======== Entries supplied ========
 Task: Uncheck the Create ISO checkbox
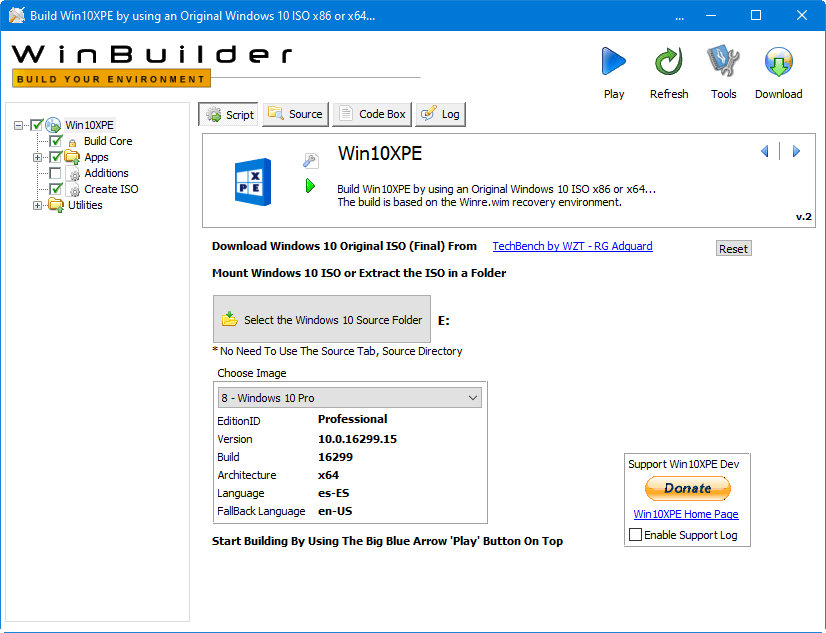(x=56, y=189)
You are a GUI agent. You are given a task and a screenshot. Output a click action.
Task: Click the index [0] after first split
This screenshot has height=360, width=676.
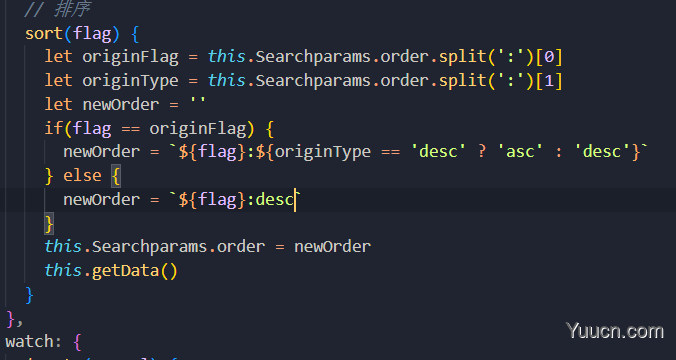click(549, 57)
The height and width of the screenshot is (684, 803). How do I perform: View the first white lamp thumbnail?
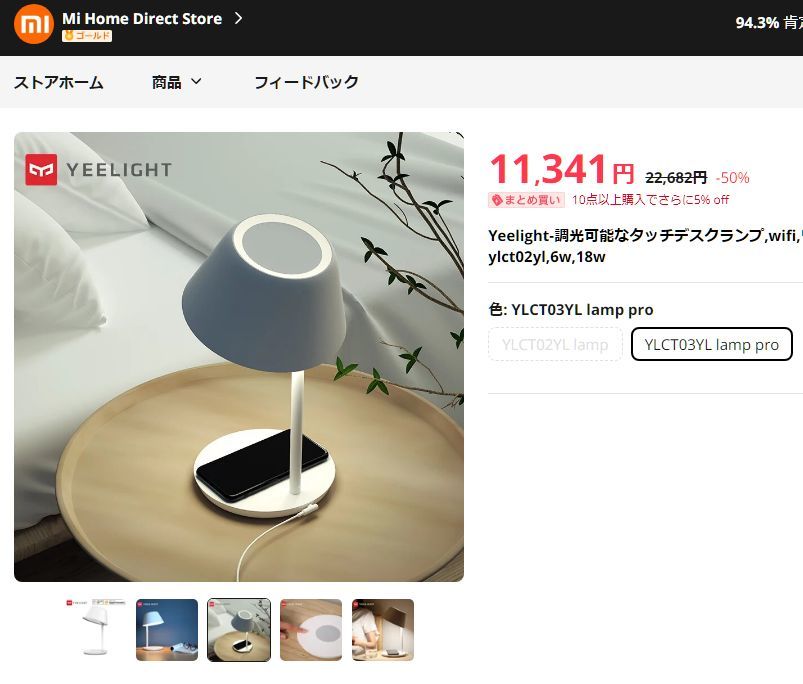95,630
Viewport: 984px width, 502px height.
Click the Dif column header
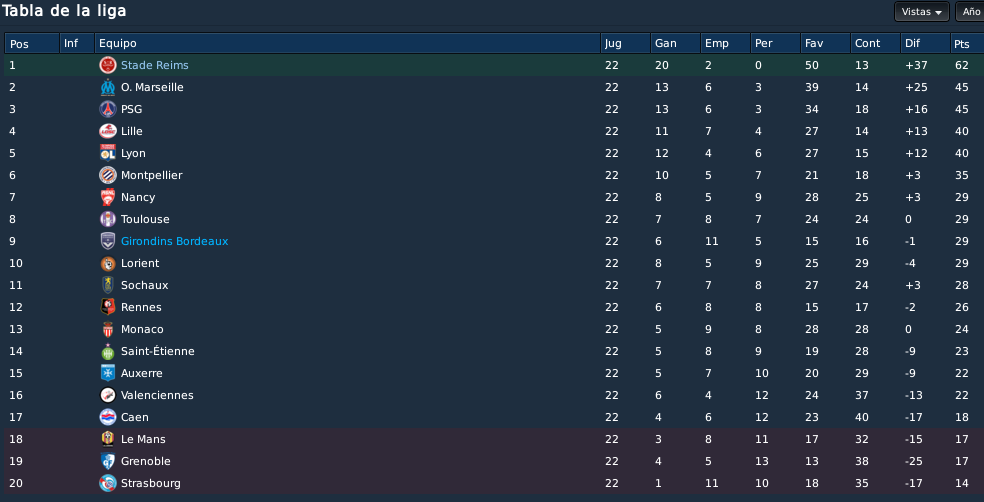925,43
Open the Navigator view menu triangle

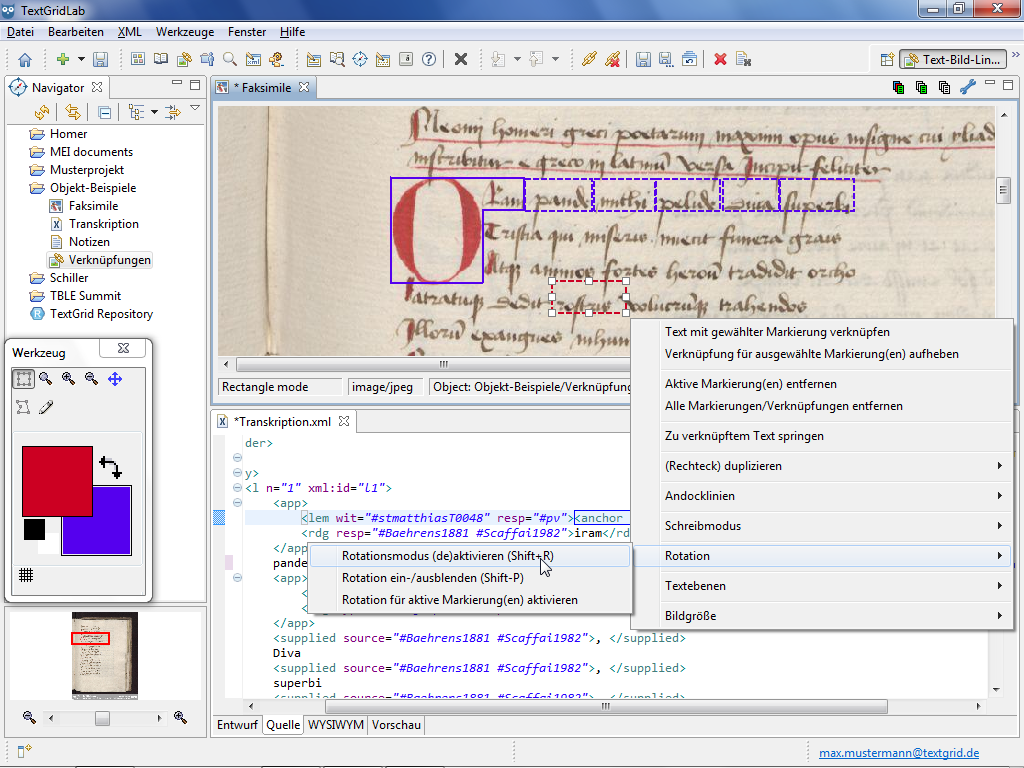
========
__Exercise__:
Exactly retype each record above, dropping images.

__Exercise solution__:
 Task: Uncheck the Create ISO checkbox
(x=56, y=189)
You are a GUI agent. You are given a task and a screenshot. Output a click action.
Task: Click the index [0] after first split
This screenshot has height=360, width=676.
click(549, 57)
The height and width of the screenshot is (684, 803). How do I perform: View the first white lamp thumbnail?
95,630
Viewport: 984px width, 502px height.
Click the Dif column header
925,43
Open the Navigator view menu triangle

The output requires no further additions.